A few calls were made that day. Please check the number that they came from and look for other calls from that number.
and another example:
Legal reason why Mr L W B was sent to jail after being severely beaten by police in police cells.
[9] The threatening to kill charge arises from an incident in September 2007. Most of the information/documents sought relate to incidents said to have occurred in 2005 and 2006 and allegedly connected with incidents involving the complainant. Judge Bouchier was right to conclude that Mr B ’s request for further disclosure would not have yielded any information that was either relevant or admissible in the proceeding. Some of it was not even obtainable by the police.
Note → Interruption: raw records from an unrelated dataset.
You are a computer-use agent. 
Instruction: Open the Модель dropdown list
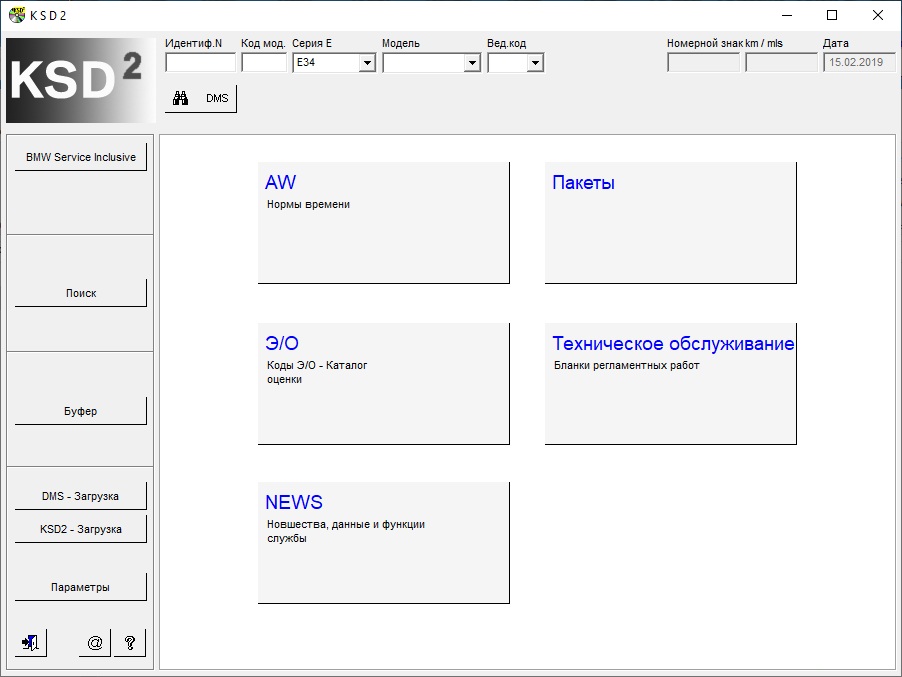(x=472, y=63)
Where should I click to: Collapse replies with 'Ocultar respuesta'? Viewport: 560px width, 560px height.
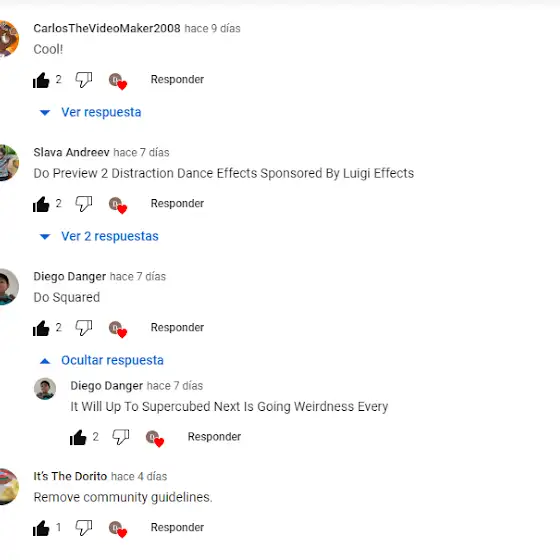click(x=101, y=360)
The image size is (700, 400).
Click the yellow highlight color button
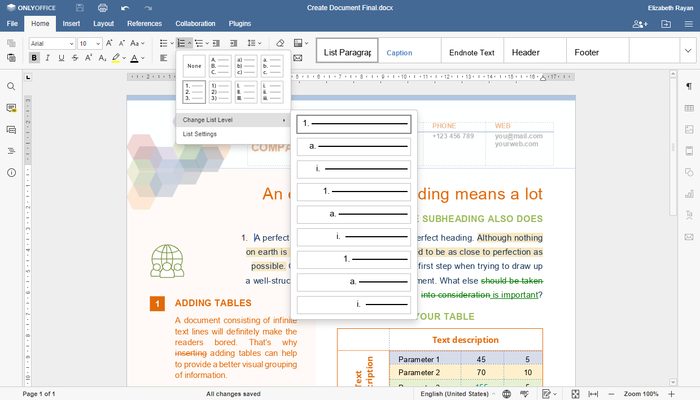tap(115, 58)
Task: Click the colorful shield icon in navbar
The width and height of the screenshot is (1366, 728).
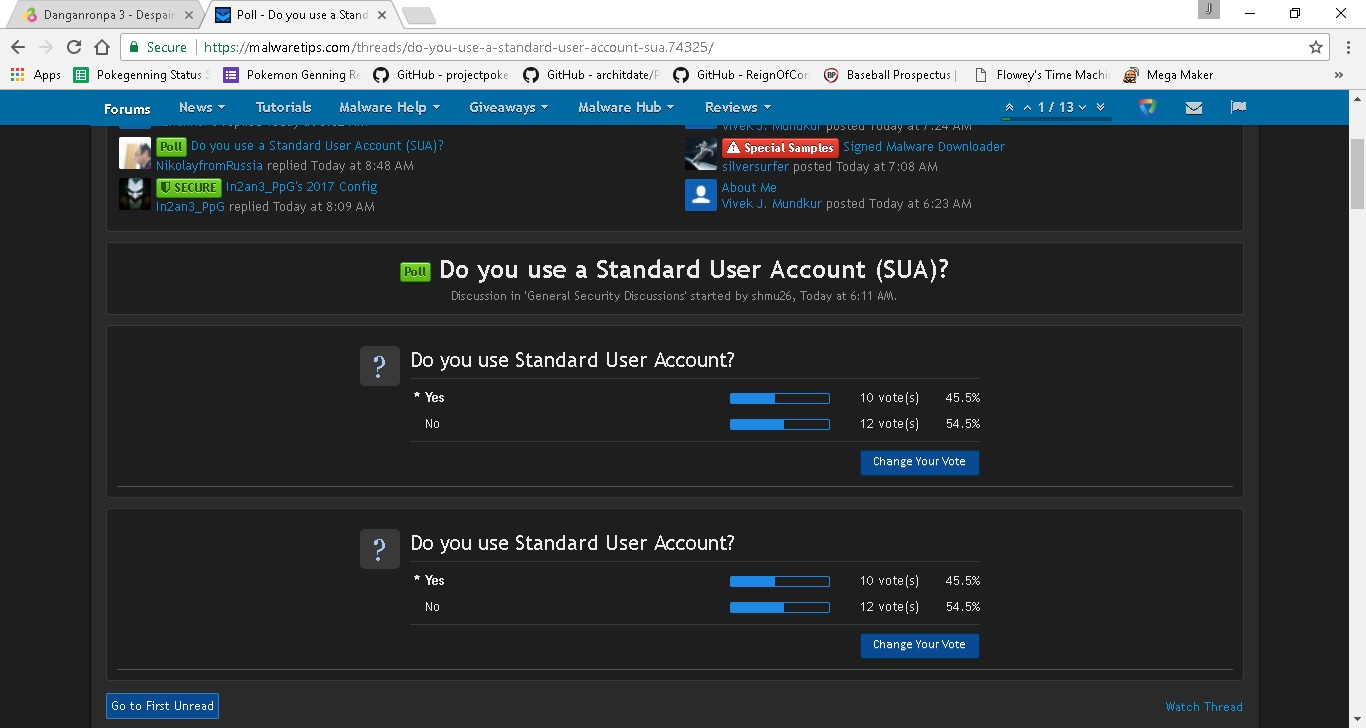Action: (1147, 107)
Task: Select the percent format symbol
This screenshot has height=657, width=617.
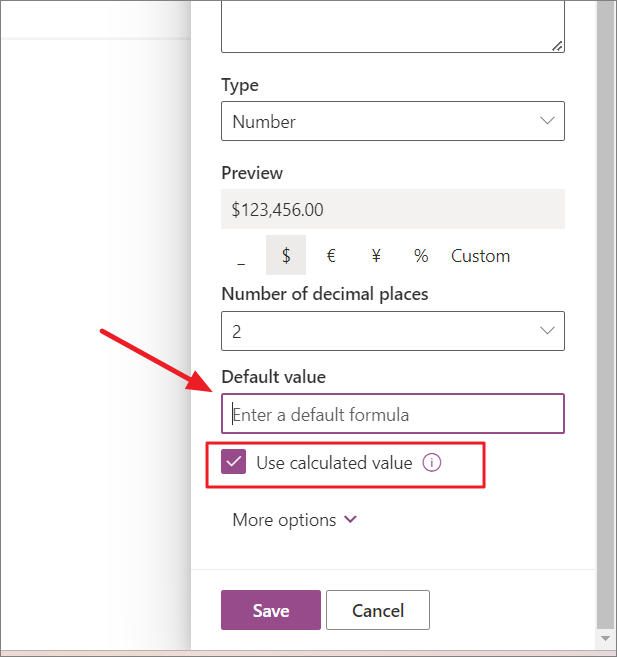Action: tap(421, 256)
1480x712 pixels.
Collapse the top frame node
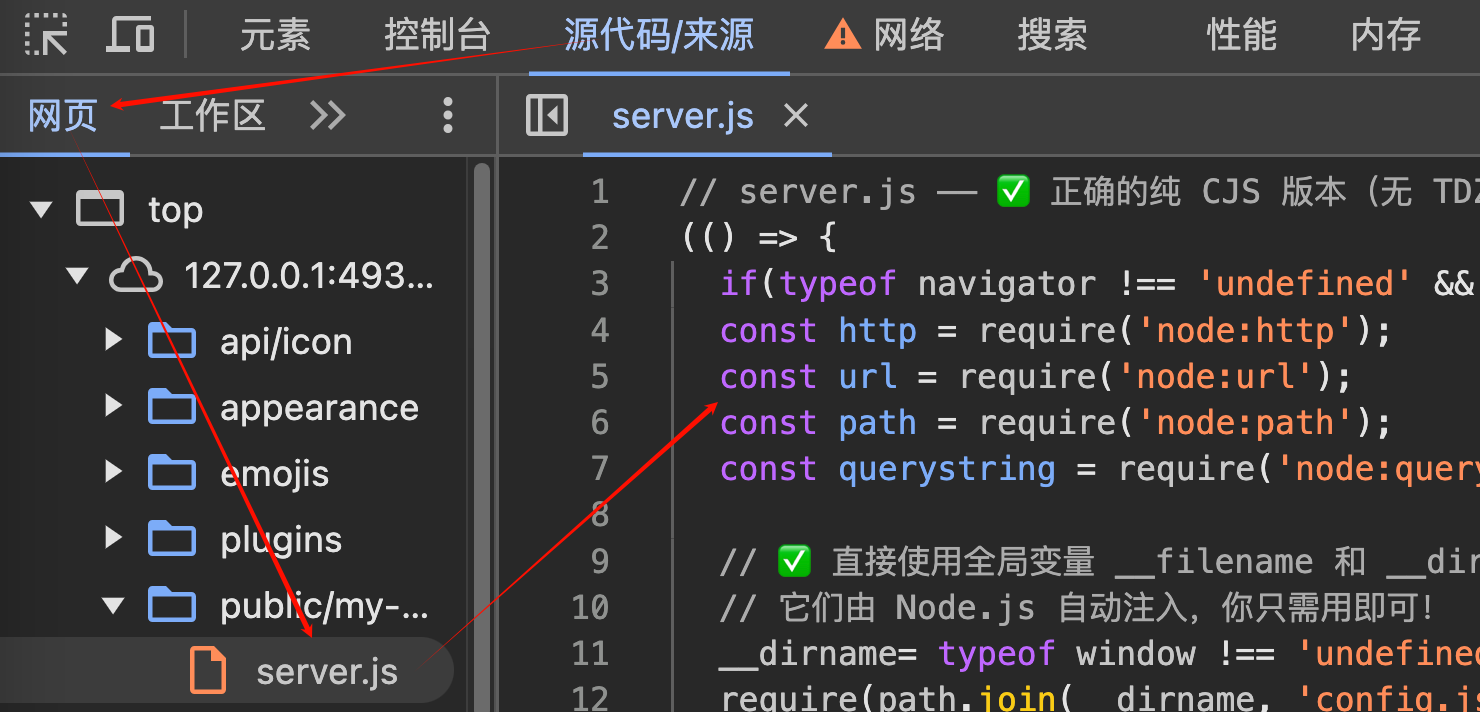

[10] I note that Mr B ’s complaints do not appear to relate to any documents directly relevant to the case and Ms Buckley advises that full disclosure including statements of the complainant and witnesses, have been provided progressively to Mr B .
[11] I find that the Judge did not make any error in her decision to dismiss Mr
B ’s application and the appeal is therefore dismissed.